Background: Wilson’s disease (WD) is a treatable autosomal recessive metabolic disorder which could lead to protean hepatic or neurologic manifestations. WD could mimic many neurologic disorders and is often diagnosed with a long delay. This study describes central nervous system manifestations of a group of Iranian patients with neurologic WD. Methods: Data from case records of patients with neurologic WD presenting at a referral university hospital and a private clinic in Tehran from 1984 to 2004 were analyzed. Results: Fifty patients from 44 unrelated families with WD were identified, whose mean duration of follow-up was 51.8 (±58.5) months. The median age of onset of neurologic symptoms in 37 patients with primary neurologic or simultaneous hepatic-neurologic presentation was 16 (10–38) years, whereas in 13 patients with prior hepatic damage, this was 18.5 (11–34) years. The 6 most common manifestations were dysarthria (80%), drooling (48%), tremor in limbs (44%), abnormal gait (44%), psychiatric and/or sleep symptoms (44%), and dystonia in limbs (42%). Conclusion: Neurologic WD has heterogeneous manifestations and should be considered in young patients presenting with dysarthria, drooling, any kind of movement disorders or psychiatric symptoms.

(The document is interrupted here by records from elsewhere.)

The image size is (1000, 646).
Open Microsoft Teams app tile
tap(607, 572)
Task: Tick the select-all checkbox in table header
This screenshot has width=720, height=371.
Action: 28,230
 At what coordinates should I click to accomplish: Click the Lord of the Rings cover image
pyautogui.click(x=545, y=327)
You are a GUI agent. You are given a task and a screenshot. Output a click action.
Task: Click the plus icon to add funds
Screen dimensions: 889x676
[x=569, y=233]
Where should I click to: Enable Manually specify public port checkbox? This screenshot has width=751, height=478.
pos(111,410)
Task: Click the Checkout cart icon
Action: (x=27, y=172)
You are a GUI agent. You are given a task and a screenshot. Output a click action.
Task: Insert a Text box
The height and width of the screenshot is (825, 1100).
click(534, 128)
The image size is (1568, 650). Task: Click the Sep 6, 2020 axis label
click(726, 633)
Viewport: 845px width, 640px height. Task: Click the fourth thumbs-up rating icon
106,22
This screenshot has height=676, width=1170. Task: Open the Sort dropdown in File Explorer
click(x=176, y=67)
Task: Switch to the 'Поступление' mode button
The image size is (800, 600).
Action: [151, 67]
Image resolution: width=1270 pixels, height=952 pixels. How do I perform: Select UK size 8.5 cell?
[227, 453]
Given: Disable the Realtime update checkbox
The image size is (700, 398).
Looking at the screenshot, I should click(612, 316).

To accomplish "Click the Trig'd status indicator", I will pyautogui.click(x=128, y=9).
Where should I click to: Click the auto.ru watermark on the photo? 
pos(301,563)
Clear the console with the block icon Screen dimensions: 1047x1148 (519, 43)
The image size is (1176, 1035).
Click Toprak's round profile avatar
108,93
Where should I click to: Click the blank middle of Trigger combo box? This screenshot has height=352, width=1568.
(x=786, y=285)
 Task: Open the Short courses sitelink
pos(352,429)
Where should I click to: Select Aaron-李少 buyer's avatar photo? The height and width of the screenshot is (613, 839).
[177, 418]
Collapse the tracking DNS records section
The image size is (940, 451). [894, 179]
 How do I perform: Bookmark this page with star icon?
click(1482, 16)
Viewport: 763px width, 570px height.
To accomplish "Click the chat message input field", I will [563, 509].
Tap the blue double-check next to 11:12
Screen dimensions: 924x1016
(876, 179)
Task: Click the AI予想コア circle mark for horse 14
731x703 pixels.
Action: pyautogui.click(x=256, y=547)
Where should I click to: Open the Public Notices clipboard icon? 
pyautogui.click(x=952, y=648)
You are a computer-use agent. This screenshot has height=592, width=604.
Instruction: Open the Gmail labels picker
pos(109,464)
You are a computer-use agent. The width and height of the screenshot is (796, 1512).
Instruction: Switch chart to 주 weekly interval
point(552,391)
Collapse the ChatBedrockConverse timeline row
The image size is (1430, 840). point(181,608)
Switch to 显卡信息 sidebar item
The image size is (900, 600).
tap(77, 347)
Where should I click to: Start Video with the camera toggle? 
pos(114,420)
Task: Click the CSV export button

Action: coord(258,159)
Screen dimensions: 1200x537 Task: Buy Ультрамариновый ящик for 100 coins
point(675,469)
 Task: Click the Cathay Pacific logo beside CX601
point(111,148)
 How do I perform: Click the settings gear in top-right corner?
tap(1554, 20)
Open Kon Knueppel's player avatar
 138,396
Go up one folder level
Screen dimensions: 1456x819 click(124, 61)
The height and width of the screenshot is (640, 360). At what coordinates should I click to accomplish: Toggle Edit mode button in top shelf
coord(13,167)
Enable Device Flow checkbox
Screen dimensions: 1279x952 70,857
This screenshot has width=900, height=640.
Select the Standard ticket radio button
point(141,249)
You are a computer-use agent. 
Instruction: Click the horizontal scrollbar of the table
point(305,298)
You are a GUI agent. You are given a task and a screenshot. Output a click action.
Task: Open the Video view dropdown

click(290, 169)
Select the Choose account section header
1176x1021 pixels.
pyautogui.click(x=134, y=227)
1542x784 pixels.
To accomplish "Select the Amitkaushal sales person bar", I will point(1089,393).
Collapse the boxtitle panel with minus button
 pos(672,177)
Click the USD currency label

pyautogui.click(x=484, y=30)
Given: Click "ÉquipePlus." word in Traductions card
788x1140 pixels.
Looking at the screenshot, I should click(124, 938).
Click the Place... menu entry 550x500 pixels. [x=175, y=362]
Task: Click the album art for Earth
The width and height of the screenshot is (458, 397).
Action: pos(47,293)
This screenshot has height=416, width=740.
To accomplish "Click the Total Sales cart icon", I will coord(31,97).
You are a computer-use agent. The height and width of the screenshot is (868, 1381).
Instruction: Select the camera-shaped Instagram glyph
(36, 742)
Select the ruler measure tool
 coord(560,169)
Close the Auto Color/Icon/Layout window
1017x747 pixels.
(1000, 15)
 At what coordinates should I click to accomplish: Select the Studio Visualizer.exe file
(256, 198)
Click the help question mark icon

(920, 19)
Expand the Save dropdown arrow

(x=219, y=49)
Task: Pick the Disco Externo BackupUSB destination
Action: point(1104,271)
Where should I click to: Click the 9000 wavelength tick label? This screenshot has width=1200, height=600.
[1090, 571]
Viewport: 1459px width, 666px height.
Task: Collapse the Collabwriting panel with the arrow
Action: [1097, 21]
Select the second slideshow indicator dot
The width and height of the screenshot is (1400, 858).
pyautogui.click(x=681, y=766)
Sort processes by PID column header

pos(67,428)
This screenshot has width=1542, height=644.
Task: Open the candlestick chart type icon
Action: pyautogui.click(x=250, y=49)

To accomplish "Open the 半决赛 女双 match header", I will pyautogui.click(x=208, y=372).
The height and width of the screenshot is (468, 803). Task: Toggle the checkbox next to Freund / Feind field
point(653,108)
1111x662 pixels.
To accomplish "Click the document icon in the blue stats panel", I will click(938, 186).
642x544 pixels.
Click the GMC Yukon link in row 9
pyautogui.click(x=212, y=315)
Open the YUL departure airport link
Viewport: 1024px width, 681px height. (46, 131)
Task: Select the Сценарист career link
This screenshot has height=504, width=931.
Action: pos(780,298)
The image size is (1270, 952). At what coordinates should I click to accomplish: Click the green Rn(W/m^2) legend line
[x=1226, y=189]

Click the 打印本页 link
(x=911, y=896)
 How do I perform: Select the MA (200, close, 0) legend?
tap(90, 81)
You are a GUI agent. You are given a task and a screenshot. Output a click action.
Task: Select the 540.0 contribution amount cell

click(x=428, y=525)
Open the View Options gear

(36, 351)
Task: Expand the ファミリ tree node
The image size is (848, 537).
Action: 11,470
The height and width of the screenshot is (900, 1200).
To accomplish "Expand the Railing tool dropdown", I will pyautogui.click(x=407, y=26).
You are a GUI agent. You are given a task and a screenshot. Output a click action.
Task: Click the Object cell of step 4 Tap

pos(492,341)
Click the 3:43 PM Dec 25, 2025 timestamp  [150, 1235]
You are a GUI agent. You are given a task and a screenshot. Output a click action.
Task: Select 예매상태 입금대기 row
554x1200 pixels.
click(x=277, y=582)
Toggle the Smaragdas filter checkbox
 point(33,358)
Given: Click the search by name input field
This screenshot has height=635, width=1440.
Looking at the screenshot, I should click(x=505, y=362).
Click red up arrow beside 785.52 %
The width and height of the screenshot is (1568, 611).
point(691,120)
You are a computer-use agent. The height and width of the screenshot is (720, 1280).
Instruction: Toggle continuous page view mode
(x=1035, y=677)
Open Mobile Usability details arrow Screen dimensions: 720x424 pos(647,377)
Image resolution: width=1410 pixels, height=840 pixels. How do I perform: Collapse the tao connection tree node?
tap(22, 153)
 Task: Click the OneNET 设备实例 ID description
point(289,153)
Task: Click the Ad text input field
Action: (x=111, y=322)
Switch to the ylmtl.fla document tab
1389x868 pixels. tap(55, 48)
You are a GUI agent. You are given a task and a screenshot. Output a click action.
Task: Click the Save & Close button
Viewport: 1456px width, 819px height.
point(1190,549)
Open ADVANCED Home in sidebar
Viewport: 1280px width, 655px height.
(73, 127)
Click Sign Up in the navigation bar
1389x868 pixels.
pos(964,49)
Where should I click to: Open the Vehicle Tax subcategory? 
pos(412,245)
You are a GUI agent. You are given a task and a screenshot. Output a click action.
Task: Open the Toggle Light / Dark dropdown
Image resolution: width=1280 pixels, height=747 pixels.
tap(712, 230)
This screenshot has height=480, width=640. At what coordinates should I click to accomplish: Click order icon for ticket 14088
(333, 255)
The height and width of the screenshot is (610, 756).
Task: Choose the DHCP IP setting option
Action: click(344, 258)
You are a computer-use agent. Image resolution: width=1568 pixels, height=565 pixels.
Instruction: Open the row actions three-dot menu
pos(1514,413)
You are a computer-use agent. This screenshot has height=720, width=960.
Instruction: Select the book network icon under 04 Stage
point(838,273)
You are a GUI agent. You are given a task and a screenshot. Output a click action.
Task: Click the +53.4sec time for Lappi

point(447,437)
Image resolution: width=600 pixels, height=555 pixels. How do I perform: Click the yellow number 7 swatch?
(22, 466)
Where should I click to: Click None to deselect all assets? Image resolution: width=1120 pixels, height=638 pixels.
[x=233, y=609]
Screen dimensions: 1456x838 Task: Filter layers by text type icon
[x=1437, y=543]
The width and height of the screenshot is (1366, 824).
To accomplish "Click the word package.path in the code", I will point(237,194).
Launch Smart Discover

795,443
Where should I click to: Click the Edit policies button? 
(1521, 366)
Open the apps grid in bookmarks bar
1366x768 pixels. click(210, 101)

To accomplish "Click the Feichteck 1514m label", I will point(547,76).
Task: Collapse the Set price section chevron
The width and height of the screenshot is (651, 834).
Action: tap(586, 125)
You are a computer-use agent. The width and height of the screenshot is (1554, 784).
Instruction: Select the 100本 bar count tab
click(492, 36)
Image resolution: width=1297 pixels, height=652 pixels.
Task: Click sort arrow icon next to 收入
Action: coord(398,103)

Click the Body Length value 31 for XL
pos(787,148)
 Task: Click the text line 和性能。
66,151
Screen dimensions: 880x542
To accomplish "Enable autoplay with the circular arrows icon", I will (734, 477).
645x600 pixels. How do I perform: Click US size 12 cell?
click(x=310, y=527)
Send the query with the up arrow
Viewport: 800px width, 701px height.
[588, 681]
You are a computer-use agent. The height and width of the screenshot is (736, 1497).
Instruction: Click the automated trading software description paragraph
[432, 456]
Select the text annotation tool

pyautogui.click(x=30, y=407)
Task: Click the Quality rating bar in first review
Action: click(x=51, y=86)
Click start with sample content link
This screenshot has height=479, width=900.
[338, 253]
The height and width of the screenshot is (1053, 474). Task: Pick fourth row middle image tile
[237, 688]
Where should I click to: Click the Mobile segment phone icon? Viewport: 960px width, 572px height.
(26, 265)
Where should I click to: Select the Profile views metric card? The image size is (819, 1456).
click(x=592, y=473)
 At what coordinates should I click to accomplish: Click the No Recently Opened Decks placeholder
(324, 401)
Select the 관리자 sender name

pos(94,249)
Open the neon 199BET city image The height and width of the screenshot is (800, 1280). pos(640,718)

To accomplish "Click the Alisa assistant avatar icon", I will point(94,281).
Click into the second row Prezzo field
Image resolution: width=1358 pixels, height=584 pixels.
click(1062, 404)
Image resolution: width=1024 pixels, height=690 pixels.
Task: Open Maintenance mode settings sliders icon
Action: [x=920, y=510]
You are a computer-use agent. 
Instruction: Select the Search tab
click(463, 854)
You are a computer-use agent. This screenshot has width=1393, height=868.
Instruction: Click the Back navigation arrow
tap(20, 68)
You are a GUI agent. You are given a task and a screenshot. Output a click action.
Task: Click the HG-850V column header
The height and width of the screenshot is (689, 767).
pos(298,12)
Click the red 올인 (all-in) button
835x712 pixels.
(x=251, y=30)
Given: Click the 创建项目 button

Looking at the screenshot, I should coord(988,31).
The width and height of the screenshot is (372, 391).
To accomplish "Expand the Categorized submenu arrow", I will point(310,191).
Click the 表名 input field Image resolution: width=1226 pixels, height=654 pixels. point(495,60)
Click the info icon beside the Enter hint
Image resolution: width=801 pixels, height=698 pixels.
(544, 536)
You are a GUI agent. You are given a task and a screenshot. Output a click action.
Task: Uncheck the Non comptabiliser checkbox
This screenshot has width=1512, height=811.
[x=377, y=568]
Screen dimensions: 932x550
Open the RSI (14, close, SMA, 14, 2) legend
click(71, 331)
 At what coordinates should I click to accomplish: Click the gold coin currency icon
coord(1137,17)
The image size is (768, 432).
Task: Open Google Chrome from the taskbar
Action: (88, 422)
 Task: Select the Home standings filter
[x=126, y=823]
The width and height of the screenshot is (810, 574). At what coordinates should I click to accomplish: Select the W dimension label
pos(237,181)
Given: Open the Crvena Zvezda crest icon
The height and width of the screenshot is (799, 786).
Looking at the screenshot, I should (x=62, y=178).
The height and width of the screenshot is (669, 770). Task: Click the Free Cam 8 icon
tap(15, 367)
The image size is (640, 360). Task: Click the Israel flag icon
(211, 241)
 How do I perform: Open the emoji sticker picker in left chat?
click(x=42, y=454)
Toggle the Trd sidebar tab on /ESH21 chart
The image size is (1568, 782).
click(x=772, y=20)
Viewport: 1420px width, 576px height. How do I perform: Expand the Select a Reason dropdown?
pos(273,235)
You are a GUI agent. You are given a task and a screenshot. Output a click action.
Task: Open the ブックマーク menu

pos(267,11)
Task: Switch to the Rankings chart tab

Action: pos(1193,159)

背景：威尔逊病（Wilson’s disease，WD）是一种可治疗的常染色体隐性代谢性疾病，可引发多种肝脏或神经系统表现。该病可模拟多种神经系统疾病，且常被延误诊断。本研究描述了一组伊朗神经型威尔逊病患者的中枢神经系统表现。 方法：本研究分析了1984年至2004年间，在德黑兰某转诊大学医院及私立诊所就诊的神经型威尔逊病患者的病例记录数据。 结果：本研究共纳入来自44个无关家系的50例威尔逊病患者，平均随访时长为51.8（±58.5）个月。其中，以原发性神经系统表现或肝-神经联合起病的37例患者，其神经系统症状起病中位年龄为16（10~38）岁；而既往存在肝脏损害的13例患者，该中位年龄为18.5（11~34）岁。最常见的6种临床表现依次为构音障碍（80%）、流涎（48%）、肢体震颤（44%）、步态异常（44%）、精神及/或睡眠症状（44%）以及肢体肌张力障碍（42%）。 结论：神经型威尔逊病临床表现具有异质性，对于以构音障碍、流涎、各类运动障碍或精神症状就诊的年轻患者，应考虑该病的可能性。